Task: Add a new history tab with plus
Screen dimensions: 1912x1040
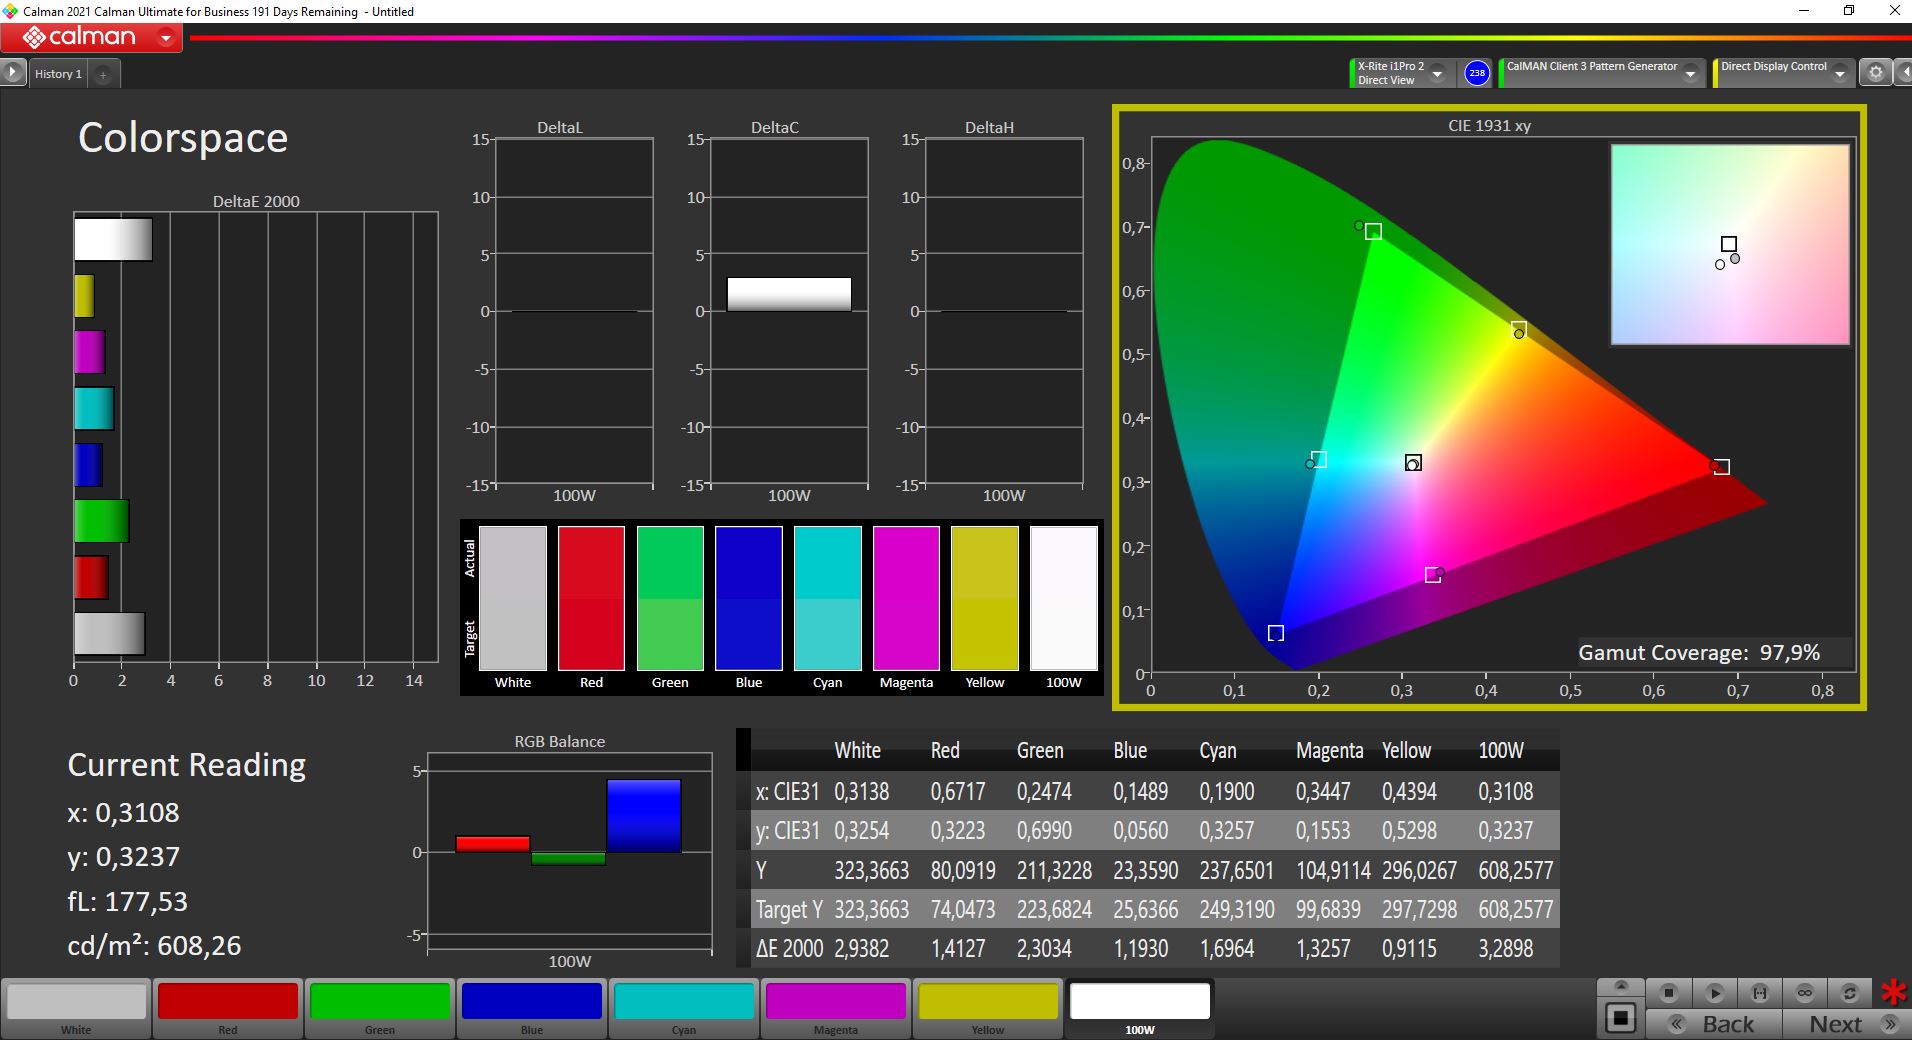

•••••

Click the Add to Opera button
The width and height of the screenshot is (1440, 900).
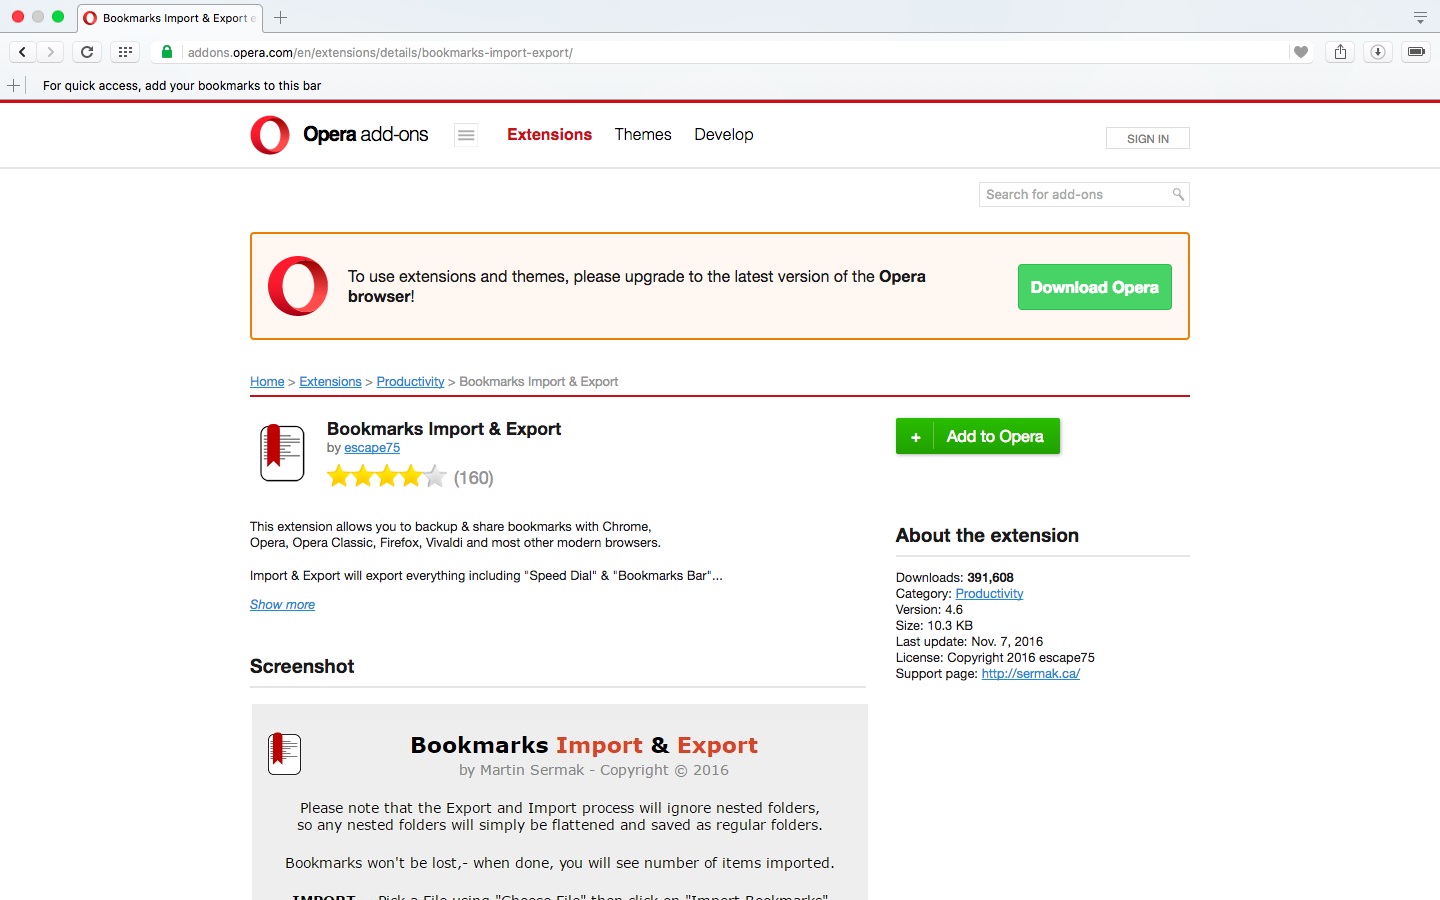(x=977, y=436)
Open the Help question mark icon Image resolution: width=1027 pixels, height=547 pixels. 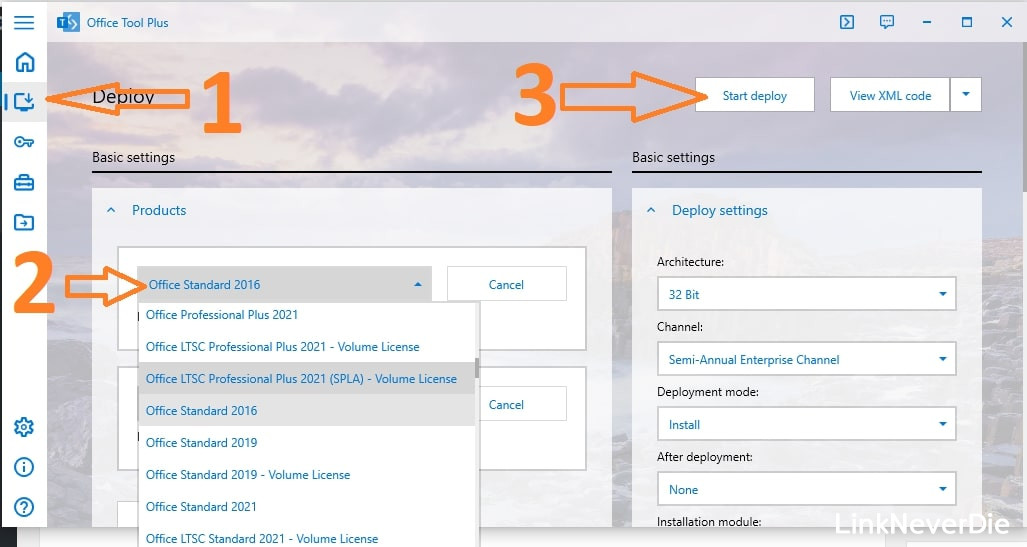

•••••

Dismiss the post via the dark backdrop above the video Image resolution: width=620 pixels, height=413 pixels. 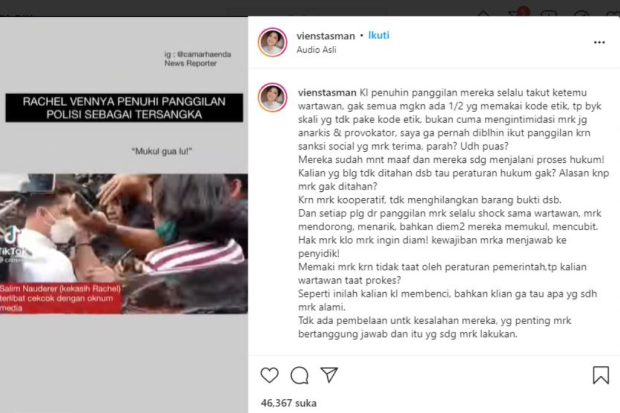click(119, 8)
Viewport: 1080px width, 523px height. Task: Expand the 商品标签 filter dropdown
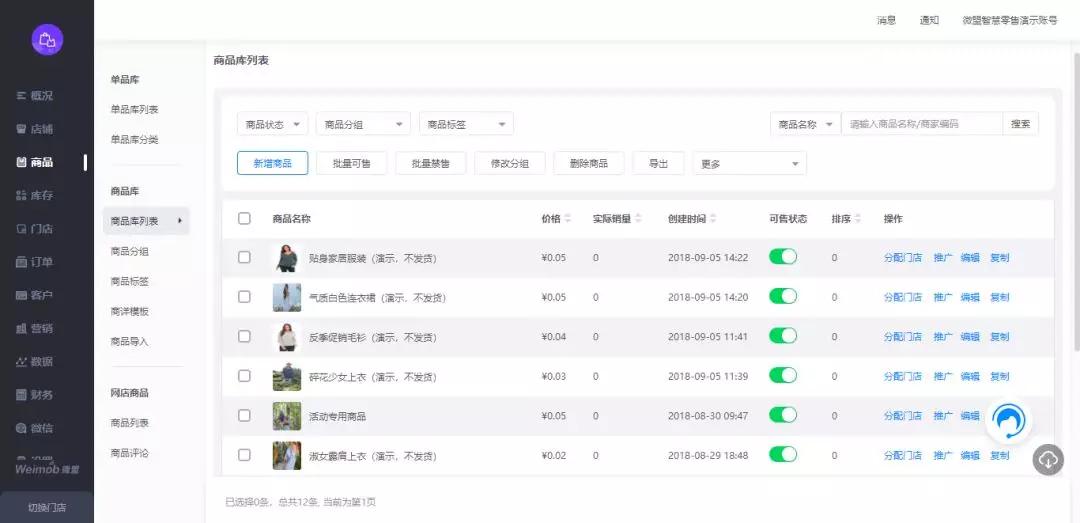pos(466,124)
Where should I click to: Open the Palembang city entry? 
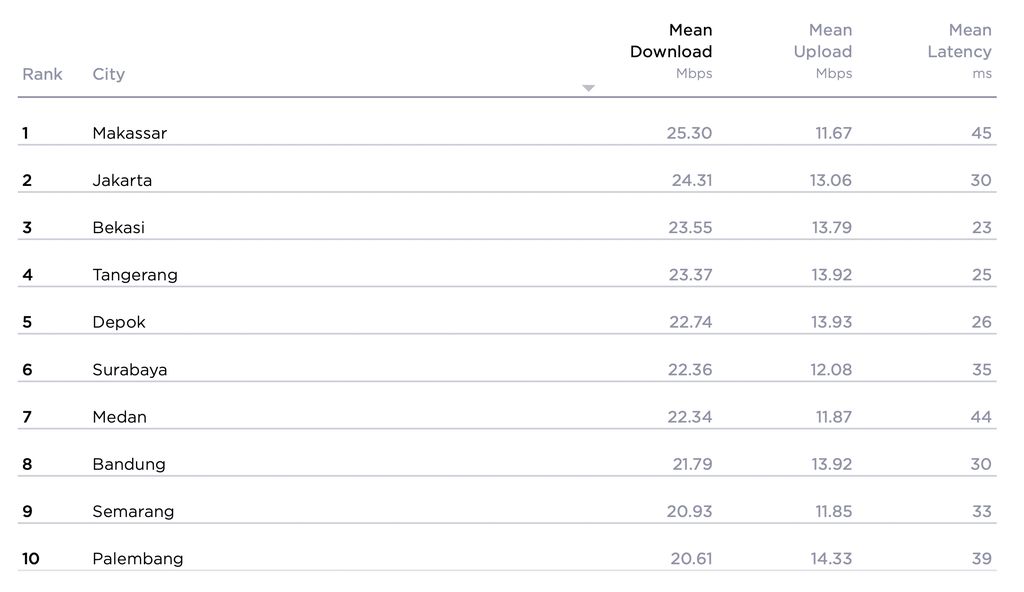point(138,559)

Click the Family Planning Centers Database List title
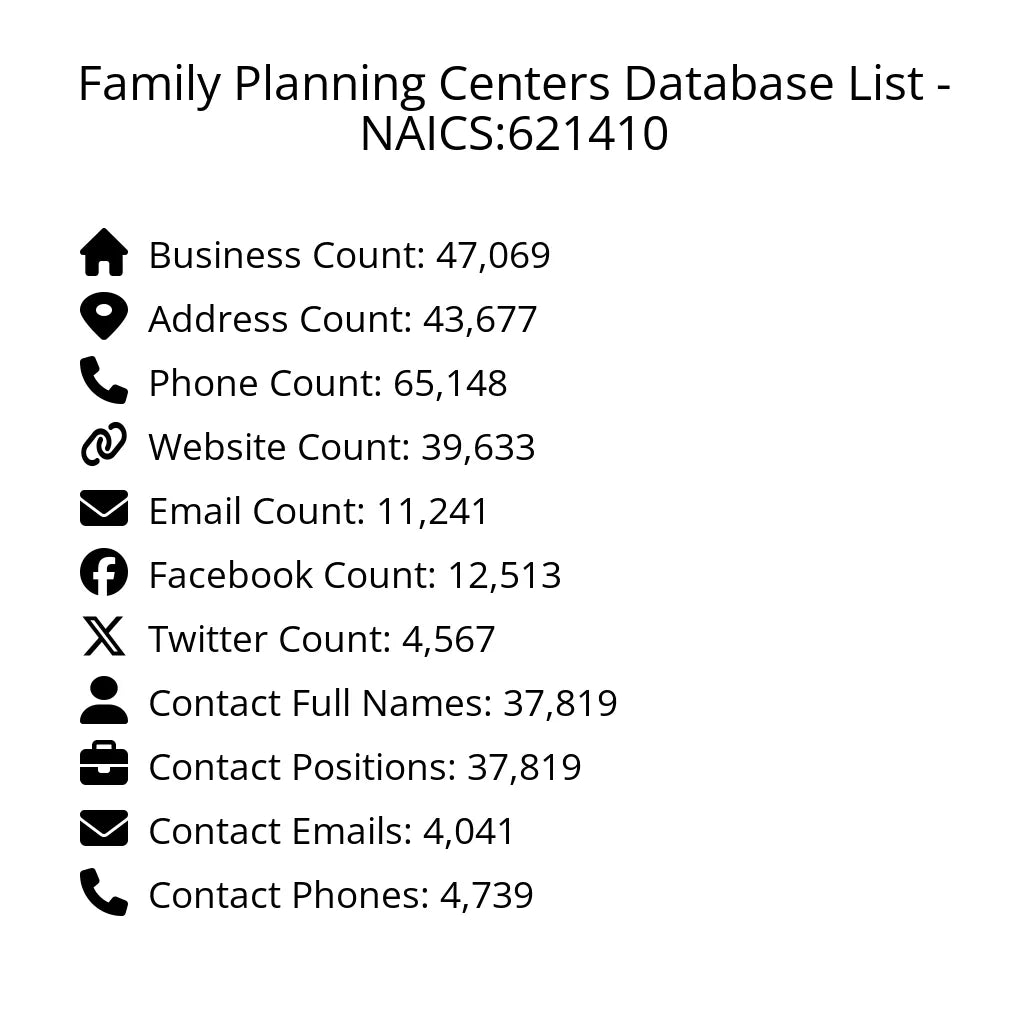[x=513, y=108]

•••••

§ Task goal: Print the lines above from the one with "Task: Add a new history tab with plus" through the one with "Screen dimensions: 1912x1040", both included, exactly as written and nothing more.

§ Solution:
Task: Add a new history tab with plus
Screen dimensions: 1912x1040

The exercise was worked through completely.